Recently, I was having a conversation with fellow C3 analyst Geoffrey Long about a prior post in which I indicated that indecency fines raising would stifle the creative industry and cause great damage to convergence culture. Playing devil's advocate, he pointed out that a heavily policed environment on broadcast could give networks a powerful new force to drive fans to try content from online platforms, with the full or uncensored versions available there and the sanitized version appearing on TV.
It was a point well taken, and I do agree that companies may be able to find ways to use this increase in government influence on television programming to their advantage. However, on the other hand, I fear that advocating or okaying a tightened censorship on broadcast television helps open the door further for intrusion into other spaces as well, including the Internet. Censorship is like a bad house guest or Chris Farley's Herlihy Boy...once you give it an a small place in your life, it begins to take over.
However, relating to this conversation, one of the comments in that prior post about the PTC and the indecency fines questioned what these old media companies had to do with convergence culture. I pointed out that the very idea of convergence deals with the collision of old and new media. If all we were talking about were the Internet, then it would be new media culture and not convergence. Television, magazines, newspapers, films...these platforms are far from dead and hold a central place in people's lives and entertainment consumption.
And, among us who study the media or work in the media industry, it's a common tendency to think that the tools essential to participate in the new media of convergence culture are commonly available to everyone. Sure, when I'm in Boston (where I'm visiting right now), I can pick up Internet signals at almost every corner. But, I'm staying in Kentucky this summer, and I feel like a druggie in need of a fix when I'm searching for a good Internet connection.
C3 adviser Grant McCracken, C3 analyst Ivan Askwith and I were all having a conversation while visiting New York City a few months back that wireless Internet for the nation might be available in five years, and that would really help to enable the convergence culture we talk about. But, there are plenty of places where people who have the disposable income to afford the Internet not only don't have great wireless options available but are even completely dependent on dial-up Internet service. My parents and my in-laws both have and use the Internet but cannot have high-speed at home. I'm forced to sneak outside the city building of the City of Beaver Dam, parked in the alleyway, to pick up a wireless connection, or else go into work after hours at the newspaper office where I'm working this summer.

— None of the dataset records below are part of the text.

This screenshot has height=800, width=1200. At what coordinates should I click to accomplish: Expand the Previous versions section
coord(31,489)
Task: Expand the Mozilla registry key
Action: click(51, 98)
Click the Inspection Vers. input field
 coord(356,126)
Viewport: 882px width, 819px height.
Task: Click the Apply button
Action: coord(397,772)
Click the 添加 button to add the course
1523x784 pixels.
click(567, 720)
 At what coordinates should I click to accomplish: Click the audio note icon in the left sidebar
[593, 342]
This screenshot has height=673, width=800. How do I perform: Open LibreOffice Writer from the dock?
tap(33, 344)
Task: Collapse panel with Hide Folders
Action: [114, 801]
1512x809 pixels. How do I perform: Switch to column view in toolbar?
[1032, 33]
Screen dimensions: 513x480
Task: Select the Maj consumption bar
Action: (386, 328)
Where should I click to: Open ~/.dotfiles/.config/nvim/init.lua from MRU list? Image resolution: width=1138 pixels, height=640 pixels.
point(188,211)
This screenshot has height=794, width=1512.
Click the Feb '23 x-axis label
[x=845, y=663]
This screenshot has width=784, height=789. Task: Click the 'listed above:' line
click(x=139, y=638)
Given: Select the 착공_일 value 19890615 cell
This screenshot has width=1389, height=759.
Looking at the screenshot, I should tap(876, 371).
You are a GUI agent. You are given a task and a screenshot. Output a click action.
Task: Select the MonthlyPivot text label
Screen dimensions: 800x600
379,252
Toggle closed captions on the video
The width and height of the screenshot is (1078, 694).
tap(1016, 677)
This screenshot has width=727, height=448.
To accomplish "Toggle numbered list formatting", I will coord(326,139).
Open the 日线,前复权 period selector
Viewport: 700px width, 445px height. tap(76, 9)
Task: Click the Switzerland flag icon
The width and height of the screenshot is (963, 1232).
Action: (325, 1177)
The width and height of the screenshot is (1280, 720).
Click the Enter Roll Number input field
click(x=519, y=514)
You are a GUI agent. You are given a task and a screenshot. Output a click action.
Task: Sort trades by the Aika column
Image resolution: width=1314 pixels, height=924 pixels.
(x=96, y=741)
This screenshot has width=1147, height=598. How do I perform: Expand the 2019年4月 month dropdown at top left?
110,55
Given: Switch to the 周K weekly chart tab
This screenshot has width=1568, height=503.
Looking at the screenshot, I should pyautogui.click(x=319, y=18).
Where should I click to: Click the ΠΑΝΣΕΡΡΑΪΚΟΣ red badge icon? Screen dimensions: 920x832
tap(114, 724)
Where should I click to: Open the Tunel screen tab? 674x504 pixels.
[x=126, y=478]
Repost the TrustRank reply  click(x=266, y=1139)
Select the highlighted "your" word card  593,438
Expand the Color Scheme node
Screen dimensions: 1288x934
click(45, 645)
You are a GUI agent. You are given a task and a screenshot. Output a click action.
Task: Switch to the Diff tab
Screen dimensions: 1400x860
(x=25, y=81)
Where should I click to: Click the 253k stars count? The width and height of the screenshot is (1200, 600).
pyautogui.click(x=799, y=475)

These places aren't behind the times conceptually. There's income available. But rural areas just have not been a market that's been penetrated with high-speed service at this point. And, until the majority of the nation is wired (or wireless) and ready to go, convergence culture is going to remain primarily dependent on being pushed by old media forms and placing a priority on the types of technology that are universally accessible. Not being a proponent for elitist culture, I think we have to keep this social reality in mind when fantasizing about the current or near-future state of transmedia storytelling and online content.